Je ne dis pas qu’il s’agit là de la seule lecture possible du film: les chefs-d’œuvres invitent souvent à des interprétations multiples et qui peuvent parfaitement cohabiter. À son niveau le plus évident, Le Magicien d’Oz est une narration profondément américaine de l’aventure que constitue la découverte de soi, du fait de réaliser que la magie se trouve en chacun de nous (et de préférence avec l’aide de ses amis –un robot cinglé, un homme-herbe et un carnivore doux comme un agneau). Mais Le Magicien d’Oz étant effectivement une histoire américaine, et bien ancrée dans son époque, le film est parvenu à capturer quelque chose de l’ambivalence du regard que portaient les Américains sur la place de leur pays dans le monde à l’époque, et qu’ils portent aujourd’hui.
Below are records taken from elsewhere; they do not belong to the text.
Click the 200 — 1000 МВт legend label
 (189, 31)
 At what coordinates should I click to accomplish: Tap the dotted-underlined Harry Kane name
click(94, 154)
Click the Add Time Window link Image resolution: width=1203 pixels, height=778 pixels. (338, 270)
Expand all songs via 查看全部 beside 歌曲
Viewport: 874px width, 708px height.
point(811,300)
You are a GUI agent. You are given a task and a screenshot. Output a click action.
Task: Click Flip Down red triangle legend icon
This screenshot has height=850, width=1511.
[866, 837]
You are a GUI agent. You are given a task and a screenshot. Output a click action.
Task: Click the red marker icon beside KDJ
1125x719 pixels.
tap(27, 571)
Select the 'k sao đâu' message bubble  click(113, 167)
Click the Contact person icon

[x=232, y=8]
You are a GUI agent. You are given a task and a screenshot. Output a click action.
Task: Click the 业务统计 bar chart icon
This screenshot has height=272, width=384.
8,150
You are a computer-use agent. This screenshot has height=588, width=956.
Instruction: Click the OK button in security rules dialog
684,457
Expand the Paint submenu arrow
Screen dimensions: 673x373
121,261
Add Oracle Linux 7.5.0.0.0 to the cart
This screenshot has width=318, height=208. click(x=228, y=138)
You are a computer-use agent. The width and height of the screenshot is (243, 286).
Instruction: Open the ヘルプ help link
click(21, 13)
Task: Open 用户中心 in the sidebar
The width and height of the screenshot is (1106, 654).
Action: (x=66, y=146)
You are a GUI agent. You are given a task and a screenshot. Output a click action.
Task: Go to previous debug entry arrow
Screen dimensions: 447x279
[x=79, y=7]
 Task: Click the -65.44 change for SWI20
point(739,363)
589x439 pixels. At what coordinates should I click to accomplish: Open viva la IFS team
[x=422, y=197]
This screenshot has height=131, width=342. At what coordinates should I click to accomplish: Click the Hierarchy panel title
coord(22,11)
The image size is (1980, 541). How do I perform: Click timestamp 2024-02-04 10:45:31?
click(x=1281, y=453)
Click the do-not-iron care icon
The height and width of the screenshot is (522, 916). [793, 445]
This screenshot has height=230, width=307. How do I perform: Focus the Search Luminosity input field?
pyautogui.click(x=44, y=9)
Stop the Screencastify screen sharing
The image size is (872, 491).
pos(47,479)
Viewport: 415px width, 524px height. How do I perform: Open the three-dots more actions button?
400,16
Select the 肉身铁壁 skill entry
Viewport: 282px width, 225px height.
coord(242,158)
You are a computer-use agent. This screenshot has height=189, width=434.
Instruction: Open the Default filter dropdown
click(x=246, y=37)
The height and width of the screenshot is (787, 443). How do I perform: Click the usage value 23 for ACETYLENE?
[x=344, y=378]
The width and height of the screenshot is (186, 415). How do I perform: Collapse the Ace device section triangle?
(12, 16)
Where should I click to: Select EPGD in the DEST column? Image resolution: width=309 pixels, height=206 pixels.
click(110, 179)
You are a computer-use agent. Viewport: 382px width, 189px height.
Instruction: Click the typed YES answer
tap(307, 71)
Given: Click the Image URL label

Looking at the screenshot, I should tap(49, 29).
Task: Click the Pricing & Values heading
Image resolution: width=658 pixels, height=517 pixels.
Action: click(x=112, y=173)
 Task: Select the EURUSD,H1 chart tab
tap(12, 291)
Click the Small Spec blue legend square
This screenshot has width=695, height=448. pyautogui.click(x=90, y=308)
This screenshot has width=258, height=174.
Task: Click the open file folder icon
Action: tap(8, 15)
Les Etats-Unis du début du XXIe siècle sont très impliqués dans les affaires du monde et pourtant, de nombreux Américains, refroidis par les récentes interventions en Irak et en Afghanistan, sont de plus en plus réticents à voir leur pays s’embarquer dans de nouvelles croisades en dehors de leurs frontières. Même aujourd’hui, alors que le président Obama déploie à contrecœur des troupes américaines pour défendre une minorité menacée dans les montagnes de l’Irak, il est encore possible de sentir cette tension qui anime la société américaine entre le désir de défendre des principes moraux à travers le monde et celui de se tenir le plus éloigné possible des affaires du monde, qui caractérisait le discours d’adieu de George Washington.

Les Américains veulent aider ces gens avec leurs costumes étranges, car ils savent qu’au fond, ils sont comme eux. Parfois, la bonne chose consiste à s’aventurer dans des royaumes étranges et, pourquoi pas, à faire chuter quelques méchants en route. Mais au final, rien ne vaut la maison.